MyoSem: Aligning Electromyography to Natural-Language Action Semantics for Hand Action Understanding
For researchers in gesture recognition and prosthetic control, MyoSem shifts EMG-based hand action understanding from fixed-label classification to queryable semantic retrieval, enabling more flexible and generalizable interaction.
MyoSem introduces an EMG-to-text semantic alignment framework that enables bidirectional retrieval between EMG signals and natural language action descriptions, outperforming most baselines on EMG2Pose and NinaPro datasets and showing generalization to unseen users and amputee scenarios.
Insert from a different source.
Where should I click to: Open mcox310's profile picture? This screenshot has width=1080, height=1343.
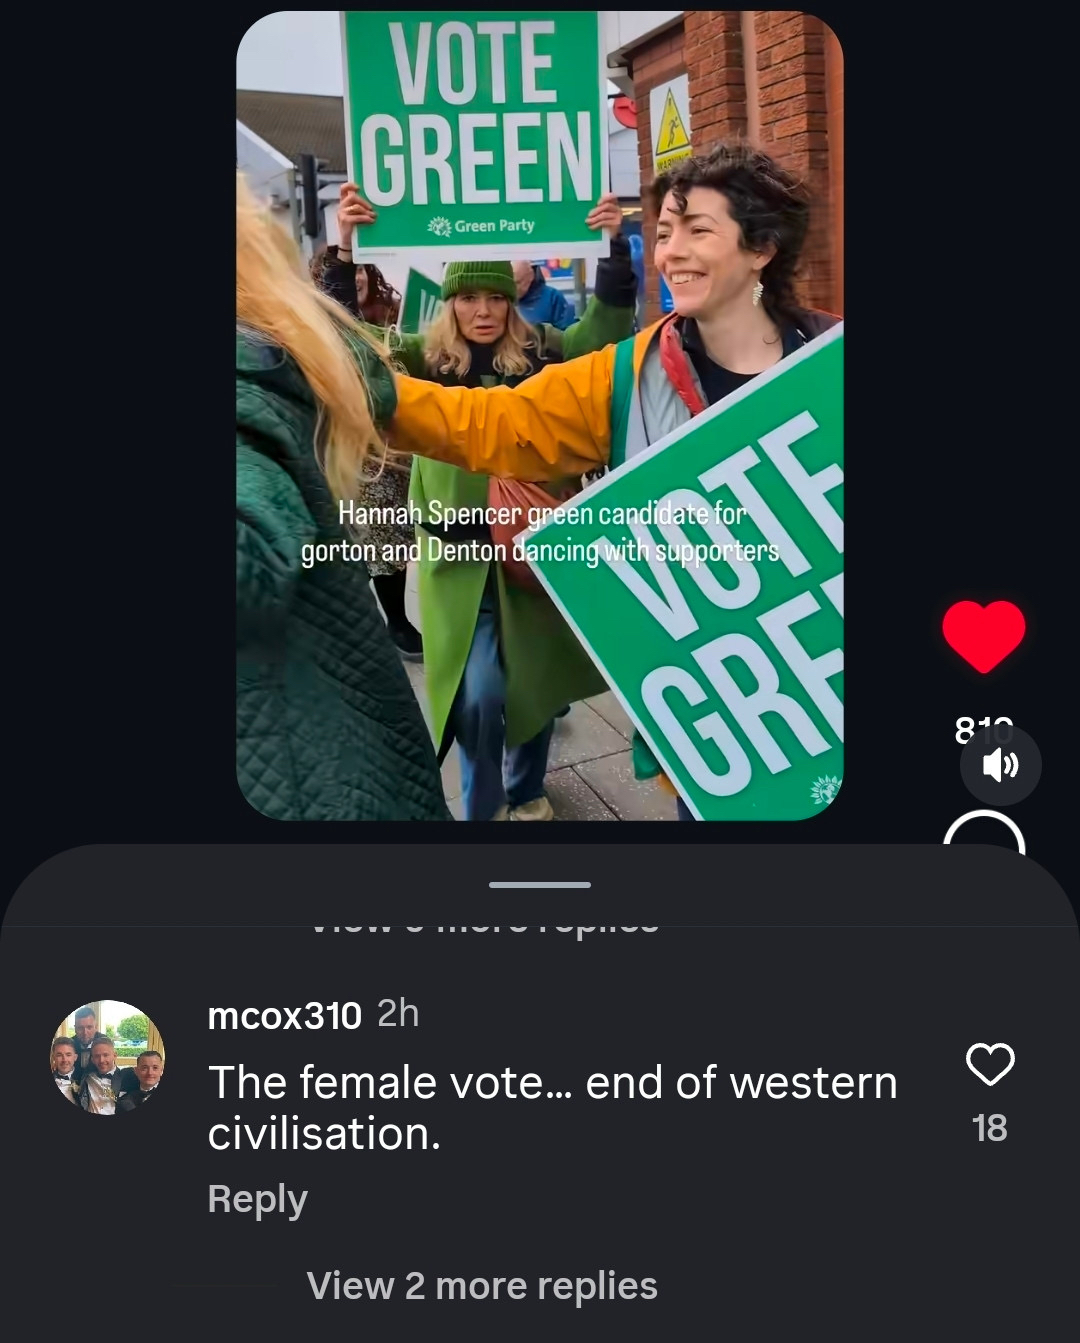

Electromyography (EMG) directly reflects muscle activation and is a key sensing modality for gesture recognition, prosthetic control, and wearable interaction. Existing EMG methods, however, commonly formulate hand action understanding as classification over fixed labels, making it difficult to support querying, retrieval, and generalization based on action descriptions. We present MyoSem, an EMG--action semantic alignment framework that maps low-level EMG signals into a shared semantic space constructed from multi-view action descriptions. MyoSem combines multi-view action-semantic construction, activation-aware EMG encoding, and semantic query alignment, enabling bidirectional retrieval between EMG signals and text descriptions. We systematically evaluate MyoSem on EMG2Pose and NinaPro-series datasets. Results show that MyoSem performs well on EMG--text bidirectional retrieval, generally outperforms most baselines, and shows favorable generalization to unseen users, held-out action classes, and amputee-user transfer scenarios. Ablations and visualizations further validate the effectiveness of each module. Overall, MyoSem advances EMG-based hand action understanding from fixed-label recognition toward queryable bidirectional semantic retrieval, providing a new modeling paradigm for language-mediated EMG action understanding.